To your earlier point about Hazel, I do want people to feel for her, because they know about the tension between Diana and Kendra Rae. All of those stories are so connected—they’re tied to the fact that these women have all tried to succeed in an industry that values only parts of them. Ultimately even Nella is not valued much more than Kendra Rae was valued. My hope is that Chani might make a different decision. I see her having agency at the end that the others didn’t.
ESQ: I remember reading a lot of breathless coverage in February 2020 when your book was sold. There was speculation that publishing would be put on blast by this book, or that people would feel indicted or exposed by it. How do you feel about how publishing writ large will receive this book?
ZDH: I was a lot more worried last year than I am this year. I'm not really sure why that is. One of my former bosses read it, enjoyed it, and definitely didn’t feel a way at all, which was wonderful to hear. A few of my former colleagues have read it and said, "This is so real." I do hope that this book isn’t singled out as just looking down on publishing, because I don't want it to be that. It’s definitely a critique of what we value in publishing, and of the class structure that still exists in publishing, but those hierarchies and inequities exist in so many industries. When I talked to people in TV and film, their stories of how this book resonated with them were so surprising and comforting.
I don't want the conversation to just be about publishing. I want it to really speak to being young and working at a place that doesn't pay very well, but you have to deal with it, while also figuring out what you want for your life. It's for those people. It's for Black women of all ages. I hope it's for also men to get a sense of what women experience: feeling like we have to always be a certain way, because I do think that's gendered. Within the publishing world, I hope that the book gets us asking more questions. Why is it the way that it is? Why did Nella do what she did? Does it say something about how we're evaluating applicants for our publishing houses? How can we figure out a way to retain people instead of driving them into other industries?
ESQ: I hope you're right about how it gets us talking. This makes me think about that part in the novel about the diversity town hall—how everyone's so excited to “talk.” I hope it gets us talking in a meaningful way.

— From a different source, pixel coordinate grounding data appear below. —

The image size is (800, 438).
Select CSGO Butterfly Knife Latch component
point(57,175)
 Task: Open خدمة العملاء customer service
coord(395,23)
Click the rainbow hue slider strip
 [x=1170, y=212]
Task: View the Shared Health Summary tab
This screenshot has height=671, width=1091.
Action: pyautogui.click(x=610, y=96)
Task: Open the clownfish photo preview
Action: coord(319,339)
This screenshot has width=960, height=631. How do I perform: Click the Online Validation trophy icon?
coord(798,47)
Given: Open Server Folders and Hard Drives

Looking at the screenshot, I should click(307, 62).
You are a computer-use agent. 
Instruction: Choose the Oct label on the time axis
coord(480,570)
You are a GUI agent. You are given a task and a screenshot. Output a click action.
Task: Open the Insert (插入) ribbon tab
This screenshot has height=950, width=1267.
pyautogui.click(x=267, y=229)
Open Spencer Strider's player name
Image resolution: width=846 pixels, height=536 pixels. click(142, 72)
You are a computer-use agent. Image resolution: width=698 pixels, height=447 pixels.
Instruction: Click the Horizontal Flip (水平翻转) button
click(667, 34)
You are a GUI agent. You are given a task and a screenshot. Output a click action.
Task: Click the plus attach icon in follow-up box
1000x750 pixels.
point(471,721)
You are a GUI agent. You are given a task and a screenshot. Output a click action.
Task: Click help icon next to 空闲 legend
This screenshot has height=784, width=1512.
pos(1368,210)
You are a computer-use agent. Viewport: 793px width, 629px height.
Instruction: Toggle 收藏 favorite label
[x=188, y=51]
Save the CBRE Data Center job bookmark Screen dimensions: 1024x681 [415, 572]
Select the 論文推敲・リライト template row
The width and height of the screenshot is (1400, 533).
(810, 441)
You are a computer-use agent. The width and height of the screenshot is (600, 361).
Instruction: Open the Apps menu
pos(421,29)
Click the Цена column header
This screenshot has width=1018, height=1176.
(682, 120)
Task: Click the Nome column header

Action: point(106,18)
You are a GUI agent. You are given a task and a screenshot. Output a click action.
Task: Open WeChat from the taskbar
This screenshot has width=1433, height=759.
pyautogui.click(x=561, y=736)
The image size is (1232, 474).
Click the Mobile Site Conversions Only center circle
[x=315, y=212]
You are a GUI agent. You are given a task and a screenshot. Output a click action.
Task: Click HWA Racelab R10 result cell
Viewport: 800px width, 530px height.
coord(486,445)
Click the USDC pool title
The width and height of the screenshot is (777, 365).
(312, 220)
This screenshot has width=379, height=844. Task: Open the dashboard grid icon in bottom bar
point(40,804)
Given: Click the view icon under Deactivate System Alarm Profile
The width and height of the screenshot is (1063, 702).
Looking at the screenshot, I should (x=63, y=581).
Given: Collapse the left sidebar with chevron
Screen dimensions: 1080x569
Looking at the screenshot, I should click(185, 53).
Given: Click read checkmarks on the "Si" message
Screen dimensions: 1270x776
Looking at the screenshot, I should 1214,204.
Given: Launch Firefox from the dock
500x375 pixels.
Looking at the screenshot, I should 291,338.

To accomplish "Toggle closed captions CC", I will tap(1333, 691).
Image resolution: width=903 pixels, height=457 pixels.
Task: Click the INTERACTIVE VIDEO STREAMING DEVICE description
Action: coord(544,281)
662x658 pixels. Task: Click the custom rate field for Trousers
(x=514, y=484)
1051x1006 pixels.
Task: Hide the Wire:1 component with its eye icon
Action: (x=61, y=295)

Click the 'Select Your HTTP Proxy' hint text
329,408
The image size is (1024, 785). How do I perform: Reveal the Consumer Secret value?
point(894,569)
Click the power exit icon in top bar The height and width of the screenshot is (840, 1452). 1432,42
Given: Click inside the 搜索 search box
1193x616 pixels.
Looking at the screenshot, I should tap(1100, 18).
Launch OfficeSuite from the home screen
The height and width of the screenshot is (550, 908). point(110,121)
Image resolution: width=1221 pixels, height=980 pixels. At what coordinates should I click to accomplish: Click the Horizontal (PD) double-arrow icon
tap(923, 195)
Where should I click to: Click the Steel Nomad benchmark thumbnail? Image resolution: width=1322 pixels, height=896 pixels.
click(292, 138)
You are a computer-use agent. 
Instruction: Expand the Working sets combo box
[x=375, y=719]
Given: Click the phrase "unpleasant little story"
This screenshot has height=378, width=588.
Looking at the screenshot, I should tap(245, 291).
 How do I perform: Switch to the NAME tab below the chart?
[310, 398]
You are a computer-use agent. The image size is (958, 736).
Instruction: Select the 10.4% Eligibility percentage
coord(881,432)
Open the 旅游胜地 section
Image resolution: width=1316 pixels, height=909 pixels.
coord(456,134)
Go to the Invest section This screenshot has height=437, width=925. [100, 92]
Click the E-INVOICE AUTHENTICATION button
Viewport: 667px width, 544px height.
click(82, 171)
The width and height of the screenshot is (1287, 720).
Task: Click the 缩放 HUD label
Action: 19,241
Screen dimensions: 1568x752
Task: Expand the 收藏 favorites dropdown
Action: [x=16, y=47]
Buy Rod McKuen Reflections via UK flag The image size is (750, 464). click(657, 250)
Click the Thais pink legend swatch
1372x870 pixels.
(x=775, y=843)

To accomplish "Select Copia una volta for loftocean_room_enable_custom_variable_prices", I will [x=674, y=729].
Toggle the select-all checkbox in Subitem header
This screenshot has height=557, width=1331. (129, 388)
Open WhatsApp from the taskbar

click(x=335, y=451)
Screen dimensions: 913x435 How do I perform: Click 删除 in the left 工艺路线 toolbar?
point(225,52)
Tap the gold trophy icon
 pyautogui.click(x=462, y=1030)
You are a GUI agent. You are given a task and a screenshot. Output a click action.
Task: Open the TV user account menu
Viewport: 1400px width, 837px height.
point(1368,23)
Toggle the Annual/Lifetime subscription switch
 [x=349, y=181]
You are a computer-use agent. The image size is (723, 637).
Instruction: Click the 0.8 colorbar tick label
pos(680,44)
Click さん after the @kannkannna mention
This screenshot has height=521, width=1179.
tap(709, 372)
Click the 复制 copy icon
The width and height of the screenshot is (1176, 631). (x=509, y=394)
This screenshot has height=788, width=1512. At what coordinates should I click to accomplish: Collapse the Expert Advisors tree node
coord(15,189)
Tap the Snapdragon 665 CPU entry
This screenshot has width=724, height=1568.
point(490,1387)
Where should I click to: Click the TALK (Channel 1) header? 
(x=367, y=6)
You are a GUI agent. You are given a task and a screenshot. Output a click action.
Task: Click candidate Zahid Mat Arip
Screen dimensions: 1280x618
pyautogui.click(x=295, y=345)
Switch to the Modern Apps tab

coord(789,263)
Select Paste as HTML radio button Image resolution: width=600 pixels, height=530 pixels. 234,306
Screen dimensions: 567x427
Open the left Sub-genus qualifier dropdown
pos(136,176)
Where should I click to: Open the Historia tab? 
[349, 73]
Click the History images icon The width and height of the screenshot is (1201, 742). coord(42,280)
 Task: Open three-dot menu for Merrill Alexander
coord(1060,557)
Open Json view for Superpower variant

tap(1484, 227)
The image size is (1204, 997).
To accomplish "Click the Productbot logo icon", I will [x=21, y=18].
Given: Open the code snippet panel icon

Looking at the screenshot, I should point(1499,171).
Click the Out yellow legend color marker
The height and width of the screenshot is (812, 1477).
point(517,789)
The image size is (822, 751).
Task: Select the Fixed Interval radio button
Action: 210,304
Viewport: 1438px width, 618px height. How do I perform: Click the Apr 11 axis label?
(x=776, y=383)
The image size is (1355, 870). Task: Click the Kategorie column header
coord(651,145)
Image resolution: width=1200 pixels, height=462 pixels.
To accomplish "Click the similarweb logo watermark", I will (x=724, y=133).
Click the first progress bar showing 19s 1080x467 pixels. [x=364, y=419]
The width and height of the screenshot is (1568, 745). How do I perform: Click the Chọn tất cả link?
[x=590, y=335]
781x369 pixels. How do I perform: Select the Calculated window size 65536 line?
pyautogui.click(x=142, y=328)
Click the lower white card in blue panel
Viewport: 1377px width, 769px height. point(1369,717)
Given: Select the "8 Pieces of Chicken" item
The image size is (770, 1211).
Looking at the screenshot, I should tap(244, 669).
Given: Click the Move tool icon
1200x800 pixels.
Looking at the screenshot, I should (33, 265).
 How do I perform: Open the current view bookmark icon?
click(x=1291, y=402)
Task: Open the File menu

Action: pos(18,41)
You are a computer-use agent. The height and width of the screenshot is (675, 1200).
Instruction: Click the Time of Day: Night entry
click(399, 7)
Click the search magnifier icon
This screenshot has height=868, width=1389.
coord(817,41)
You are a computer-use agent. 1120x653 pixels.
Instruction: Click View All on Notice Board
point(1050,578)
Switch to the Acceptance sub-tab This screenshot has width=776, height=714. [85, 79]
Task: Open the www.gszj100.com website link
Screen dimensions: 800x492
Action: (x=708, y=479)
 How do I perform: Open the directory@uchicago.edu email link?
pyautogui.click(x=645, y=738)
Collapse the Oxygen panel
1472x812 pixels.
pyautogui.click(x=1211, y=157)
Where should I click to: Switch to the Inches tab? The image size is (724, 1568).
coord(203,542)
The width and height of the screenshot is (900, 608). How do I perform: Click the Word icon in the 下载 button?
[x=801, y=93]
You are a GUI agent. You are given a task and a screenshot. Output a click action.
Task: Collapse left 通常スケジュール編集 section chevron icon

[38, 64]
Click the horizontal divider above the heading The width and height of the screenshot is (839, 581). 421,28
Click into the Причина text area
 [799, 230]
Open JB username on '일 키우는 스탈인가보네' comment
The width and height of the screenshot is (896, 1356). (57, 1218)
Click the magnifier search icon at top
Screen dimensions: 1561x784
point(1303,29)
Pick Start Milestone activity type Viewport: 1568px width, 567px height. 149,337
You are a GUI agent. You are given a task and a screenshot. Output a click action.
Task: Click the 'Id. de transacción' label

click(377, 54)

ZDH: Talking is so important, but I feel especially after the year we've had, we don't have time to just talk anymore. Once people are back in the office, as soon as those doors open, the work has to start happening, because there's just no time. We've run out of options.
ESQ: You mentioned TV and film folks, which gets me thinking about the Hulu adaptation coming up. To what degree have you been involved in that process?
ZDH: I’ve been co-writing the adaptation. I'm actually in the middle of writing my first draft of the pilot script. I’ve never written a screenplay before in my life. I've been reading scripts and watching a lot of TV, which I was doing before anyway. When I was writing the novel, I never thought this would happen. I just wanted to finish a book. To have people really respond and feel that the character is bigger than the page is just a dream come true.